The Fall of the Rebel Angels and the Creation of Hell
Francesco Bertos (?) The fall of the rebel angels, 1725 – 1735 ca. Vicenza, Banca Intesa San Paolo, Gallerie d’Italia – Palazzo Leoni Montanari
In the Bible, the creation of Hell is closely linked to the idea of a rebellion of the angels, led by Lucifer.
This work is an extraordinary interpretation of the theme of the rebel angels’ fall. It was commissioned by the Knight of the Sovereign Military Order of Malta Marcantonio Trento, and might therefore hint at the commitment of the Christian soldier, whose protector is St Michael. Carved between 1706 and 1739 from a single block of marble, it has always aroused wonder and amazement. So it was for American writer Herman Melville, who saw it in 1857 and was so impressed that he gave a lecture on the sculpture in Cincinnati.
At the base of the composition, in an upright position, you can see the superb Lucifer who, armed with a pitchfork, points his index finger while all around him his fallen comrades are already turning into devils.
Incidentally, where is Hell, according to the Bible? The indications are scarce.
Laura Bossi, in her essay "Hell. A Topography of Evil", lists some descriptions found in the Old Testament: tomb, depths of the Earth, the kingdom of the dead, the kingdom where the dead cannot praise God. The book of Job also speaks of darkness, shadows, night, and of the "gates" of death. When eternal torments are evoked, they refer to worms and fire, in short, to images linked to the fate of corpses.
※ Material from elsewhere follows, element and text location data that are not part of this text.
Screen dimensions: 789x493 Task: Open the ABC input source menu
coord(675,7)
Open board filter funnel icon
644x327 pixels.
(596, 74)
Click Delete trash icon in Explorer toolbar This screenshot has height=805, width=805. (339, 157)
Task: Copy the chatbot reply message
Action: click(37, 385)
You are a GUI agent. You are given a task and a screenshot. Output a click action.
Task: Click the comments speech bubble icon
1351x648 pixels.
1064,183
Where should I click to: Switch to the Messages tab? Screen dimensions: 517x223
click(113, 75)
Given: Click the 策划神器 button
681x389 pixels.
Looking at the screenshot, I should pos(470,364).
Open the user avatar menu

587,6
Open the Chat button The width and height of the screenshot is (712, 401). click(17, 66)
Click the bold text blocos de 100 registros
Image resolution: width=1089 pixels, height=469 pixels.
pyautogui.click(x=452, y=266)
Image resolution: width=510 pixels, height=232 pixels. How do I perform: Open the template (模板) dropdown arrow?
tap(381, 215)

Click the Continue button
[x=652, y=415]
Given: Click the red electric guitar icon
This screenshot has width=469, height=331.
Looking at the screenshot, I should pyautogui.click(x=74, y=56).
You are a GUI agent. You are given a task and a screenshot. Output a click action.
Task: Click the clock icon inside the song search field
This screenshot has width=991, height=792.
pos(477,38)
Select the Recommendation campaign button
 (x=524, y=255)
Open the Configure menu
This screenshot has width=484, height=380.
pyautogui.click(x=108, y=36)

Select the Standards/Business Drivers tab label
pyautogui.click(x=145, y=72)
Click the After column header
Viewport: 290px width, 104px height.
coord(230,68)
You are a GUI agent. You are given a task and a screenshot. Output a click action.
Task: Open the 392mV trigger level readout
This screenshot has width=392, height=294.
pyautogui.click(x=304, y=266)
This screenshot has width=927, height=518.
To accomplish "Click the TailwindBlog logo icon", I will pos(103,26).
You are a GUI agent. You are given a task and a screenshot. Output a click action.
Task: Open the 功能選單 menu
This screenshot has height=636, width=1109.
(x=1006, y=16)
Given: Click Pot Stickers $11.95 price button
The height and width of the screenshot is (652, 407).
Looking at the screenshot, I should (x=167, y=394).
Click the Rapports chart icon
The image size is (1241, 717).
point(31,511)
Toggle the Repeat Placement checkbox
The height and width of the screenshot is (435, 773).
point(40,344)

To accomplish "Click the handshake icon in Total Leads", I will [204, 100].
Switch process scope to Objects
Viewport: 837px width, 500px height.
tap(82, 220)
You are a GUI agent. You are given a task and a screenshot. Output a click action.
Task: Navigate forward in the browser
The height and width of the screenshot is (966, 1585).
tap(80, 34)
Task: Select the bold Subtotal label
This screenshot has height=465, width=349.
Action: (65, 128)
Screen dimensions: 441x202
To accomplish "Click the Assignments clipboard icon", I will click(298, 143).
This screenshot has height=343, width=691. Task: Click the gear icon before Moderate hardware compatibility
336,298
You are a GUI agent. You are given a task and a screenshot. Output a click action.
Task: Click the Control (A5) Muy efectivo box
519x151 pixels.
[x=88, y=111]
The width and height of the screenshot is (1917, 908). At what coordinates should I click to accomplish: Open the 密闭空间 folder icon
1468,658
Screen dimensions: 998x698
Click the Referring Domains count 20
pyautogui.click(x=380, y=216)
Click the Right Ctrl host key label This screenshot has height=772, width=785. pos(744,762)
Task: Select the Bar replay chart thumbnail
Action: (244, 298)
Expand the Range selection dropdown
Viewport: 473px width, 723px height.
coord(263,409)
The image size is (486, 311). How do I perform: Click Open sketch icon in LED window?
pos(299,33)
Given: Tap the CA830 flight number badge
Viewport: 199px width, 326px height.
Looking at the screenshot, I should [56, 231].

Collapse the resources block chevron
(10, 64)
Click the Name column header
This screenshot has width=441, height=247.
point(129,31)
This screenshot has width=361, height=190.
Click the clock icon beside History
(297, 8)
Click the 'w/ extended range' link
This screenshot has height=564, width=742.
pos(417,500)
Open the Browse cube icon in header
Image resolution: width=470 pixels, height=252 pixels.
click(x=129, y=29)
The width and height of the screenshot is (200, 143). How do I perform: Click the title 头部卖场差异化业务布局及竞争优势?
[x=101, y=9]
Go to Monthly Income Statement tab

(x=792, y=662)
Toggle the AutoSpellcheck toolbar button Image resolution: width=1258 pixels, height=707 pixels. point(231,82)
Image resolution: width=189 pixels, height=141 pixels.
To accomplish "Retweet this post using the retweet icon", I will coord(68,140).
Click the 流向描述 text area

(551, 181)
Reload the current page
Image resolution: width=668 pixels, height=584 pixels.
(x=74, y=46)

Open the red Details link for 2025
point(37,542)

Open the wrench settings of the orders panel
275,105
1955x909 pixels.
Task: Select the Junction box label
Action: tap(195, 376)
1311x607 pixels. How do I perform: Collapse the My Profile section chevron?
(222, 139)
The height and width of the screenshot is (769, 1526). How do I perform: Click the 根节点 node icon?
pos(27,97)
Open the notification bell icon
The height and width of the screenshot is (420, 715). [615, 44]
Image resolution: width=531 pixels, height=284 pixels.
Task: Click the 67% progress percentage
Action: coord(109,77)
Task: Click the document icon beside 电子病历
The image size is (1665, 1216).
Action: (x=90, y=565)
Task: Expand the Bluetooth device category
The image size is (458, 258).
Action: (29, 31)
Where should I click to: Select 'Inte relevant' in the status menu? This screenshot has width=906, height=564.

It is in the apocalyptic texts, especially in the vision of the Book of Enoch, that there is a description of Hell as the prison of the rebel angels: a terrible place, a fiery abyss. Not only the rebellious angels, but the kings and the powerful of the Earth, those who have committed injustices, fraud or blasphemy are chained up and tortured, forever.
In the Gospels, on the other hand, Hell occupies a secondary place, and it is generally referred to as gehenna, a term that relates to Jewish topography. Gehenna is in fact the valley formed by the Hinnom stream South of Mount Zion - in Hebrew ge-hinnom means valley of the Hinnom - a place where, in the times of ancient Canaan, children were sacrificed to the cult of Moloch, and which was then used as a landfill for the city’s waste and for the cremation of criminals’ corpses.